Tout comme la méthode de négociation…
C’était une méthode ou plutôt un état d’esprit très propre à Michel Rocard. Avec lui, c’était clair : j’enferme tout le monde à Matignon, dans la plus stricte confidentialité, et personne ne sort avant la signature d’un accord. Et avec une volonté essentielle : pour négocier, il faut d’abord une volonté de comprendre l’autre avant de vouloir le convaincre. Comprendre, c’est entendre ses besoins, ses valeurs, s’approcher de lui. Car, plus il y a de la distance, plus il y a de la violence. Plus il y a de la proximité, plus il y a de la tranquillité. C’est le gage d’une sortie honorable du conflit, où personne ne perd la face.
« Cette médiation dit beaucoup sur l’ouverture à l’autre »

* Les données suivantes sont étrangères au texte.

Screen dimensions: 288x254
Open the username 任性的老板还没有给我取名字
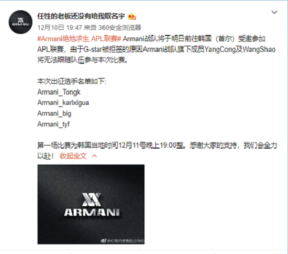(x=81, y=16)
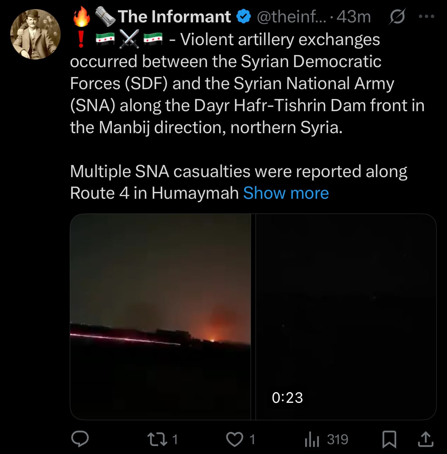View post analytics bar chart icon
The image size is (447, 454).
312,439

Comme anthropologue, qu’est-ce qui vous fascine dans ce conflit ?
Appréhender cette histoire, c’est avant tout découvrir la richesse de la culture kanak. C’est plonger nécessairement dans le rapport à la colonisation dans ce territoire. Qui, il faut le rappeler, subit la violence constitutionnelle du pouvoir des colons, l’accaparement des terres dès le XIXe siècle. Raconter ces accords demande de comprendre toute une histoire pas apaisée, une relation douloureuse entre un peuple présent depuis 3 000 ans et ceux venus occuper leur île. Pour moi qui suis issu d’une famille de pieds-noirs algériens, cela avait de la résonance. Cette médiation dit beaucoup de choses sur l’ouverture à l’altérité, le respect des cultures et des coutumes, la reconnaissance de la souffrance, la capacité de pardon, le refus de la vengeance… Des questions qui reviennent souvent dans le lien de la France avec les territoires d’Outre-mer, comme aux Antilles actuellement. » -V. Parlan -(Extrait de ouest–france-fr du 5/12/2021)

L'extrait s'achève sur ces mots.